Presiden AS Donald Trump pada hari Minggu mengangkat pertanyaan tentang perubahan rezim di Iran setelah serangan AS terhadap situs nuklir utama selama akhir pekan, sementara pejabat senior dalam pemerintahannya memperingatkan Teheran untuk tidak melakukan pembalasan.
"Tidaklah benar secara politis untuk menggunakan istilah 'Perubahan Rezim,' tetapi jika Rezim Iran saat ini tidak mampu MAKE IRAN GREAT AGAIN (buat Iran kembali hebat), mengapa tidak ada perubahan rezim??? MIGA!!!" tulis Trump di platform media sosialnya.

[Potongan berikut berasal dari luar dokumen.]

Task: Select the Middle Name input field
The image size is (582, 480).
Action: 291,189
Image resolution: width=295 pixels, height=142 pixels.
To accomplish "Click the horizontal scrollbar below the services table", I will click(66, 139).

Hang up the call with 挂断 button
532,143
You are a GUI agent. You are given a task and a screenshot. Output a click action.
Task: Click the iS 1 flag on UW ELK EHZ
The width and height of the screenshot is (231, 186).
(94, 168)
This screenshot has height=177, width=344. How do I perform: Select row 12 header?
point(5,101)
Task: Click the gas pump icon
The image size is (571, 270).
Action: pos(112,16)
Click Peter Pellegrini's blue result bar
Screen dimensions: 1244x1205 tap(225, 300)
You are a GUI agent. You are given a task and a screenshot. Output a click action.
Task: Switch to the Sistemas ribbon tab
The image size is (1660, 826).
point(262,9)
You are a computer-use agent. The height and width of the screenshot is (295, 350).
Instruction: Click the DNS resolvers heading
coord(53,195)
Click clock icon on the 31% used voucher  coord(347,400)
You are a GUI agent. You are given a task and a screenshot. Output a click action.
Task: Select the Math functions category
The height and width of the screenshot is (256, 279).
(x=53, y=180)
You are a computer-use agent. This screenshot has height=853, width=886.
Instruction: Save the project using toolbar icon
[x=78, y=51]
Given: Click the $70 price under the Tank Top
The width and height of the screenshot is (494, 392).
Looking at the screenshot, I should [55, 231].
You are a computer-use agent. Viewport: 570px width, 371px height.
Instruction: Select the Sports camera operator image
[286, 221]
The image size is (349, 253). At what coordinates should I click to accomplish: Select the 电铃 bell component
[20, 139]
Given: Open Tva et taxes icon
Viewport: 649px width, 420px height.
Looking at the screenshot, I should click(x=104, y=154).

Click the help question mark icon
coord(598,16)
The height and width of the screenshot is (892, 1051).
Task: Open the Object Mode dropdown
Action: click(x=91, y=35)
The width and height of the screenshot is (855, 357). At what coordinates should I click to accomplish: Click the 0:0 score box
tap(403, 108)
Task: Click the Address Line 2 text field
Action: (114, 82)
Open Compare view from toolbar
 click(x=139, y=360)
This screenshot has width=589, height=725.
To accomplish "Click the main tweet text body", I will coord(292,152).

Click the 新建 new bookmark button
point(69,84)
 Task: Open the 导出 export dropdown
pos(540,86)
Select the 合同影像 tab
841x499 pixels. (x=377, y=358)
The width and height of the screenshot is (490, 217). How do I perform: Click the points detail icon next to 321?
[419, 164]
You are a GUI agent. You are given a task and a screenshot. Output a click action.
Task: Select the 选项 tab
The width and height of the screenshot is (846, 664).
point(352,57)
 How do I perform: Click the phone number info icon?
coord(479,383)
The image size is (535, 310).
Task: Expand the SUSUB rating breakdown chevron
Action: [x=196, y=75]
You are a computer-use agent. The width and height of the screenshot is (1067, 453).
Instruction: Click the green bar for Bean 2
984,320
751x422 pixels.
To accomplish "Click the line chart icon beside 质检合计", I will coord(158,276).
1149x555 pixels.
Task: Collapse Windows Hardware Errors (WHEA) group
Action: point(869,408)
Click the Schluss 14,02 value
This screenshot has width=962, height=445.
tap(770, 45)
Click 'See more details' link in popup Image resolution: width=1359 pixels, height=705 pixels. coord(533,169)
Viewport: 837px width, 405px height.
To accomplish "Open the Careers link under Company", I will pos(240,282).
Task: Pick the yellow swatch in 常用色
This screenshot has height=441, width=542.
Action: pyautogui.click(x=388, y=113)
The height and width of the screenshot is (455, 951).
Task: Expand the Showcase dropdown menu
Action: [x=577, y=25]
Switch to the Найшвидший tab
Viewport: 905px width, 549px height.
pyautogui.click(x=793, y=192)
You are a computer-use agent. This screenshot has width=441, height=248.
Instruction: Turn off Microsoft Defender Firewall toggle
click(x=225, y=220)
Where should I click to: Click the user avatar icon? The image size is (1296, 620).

Pernyataan Trump ini muncul setelah pejabat dalam pemerintahannya, termasuk Wakil Presiden AS JD Vance dan Menteri Pertahanan Pete Hegseth, menegaskan bahwa mereka tidak sedang berupaya menggulingkan pemerintahan Iran.
"Misi ini bukan dan tidak pernah tentang perubahan rezim," kata Hegseth kepada wartawan di Pentagon, menyebut misi tersebut sebagai "operasi presisi" yang menargetkan program nuklir Iran.
‘Operasi Midnight Hammer’
Vance, dalam sebuah wawancara di acara NBC "Meet the Press with Kristen Welker," mengatakan, "pandangan kami sangat jelas bahwa kami tidak menginginkan perubahan rezim."
"Kami tidak ingin memperpanjang atau memperluas ini lebih jauh dari yang sudah terjadi. Kami ingin mengakhiri program nuklir mereka, dan kemudian kami ingin berbicara dengan Iran tentang penyelesaian jangka panjang," tambah Vance, seraya menegaskan bahwa AS "tidak memiliki minat untuk menempatkan pasukan darat."
"Operasi Midnight Hammer" hanya diketahui oleh sejumlah kecil orang di Washington dan di markas besar militer AS untuk operasi Timur Tengah di Tampa, Florida.
Dengan menggunakan strategi pengelabuan, tujuh pembom B-2 terbang selama 18 jam dari Amerika Serikat ke Iran untuk menjatuhkan 14 bom penghancur bunker, kata Ketua Kepala Staf Gabungan, Jenderal Dan Caine, kepada wartawan.
Secara total, AS meluncurkan 75 amunisi berpemandu presisi, termasuk lebih dari dua lusin rudal Tomahawk, dan lebih dari 125 pesawat militer dalam operasi terhadap tiga situs nuklir, tambah Caine.
Operasi ini mendorong Timur Tengah ke ambang konflik besar baru di wilayah yang sudah dilanda perang selama lebih dari 20 bulan, termasuk konflik di Gaza dan Lebanon, serta jatuhnya seorang diktator di Suriah.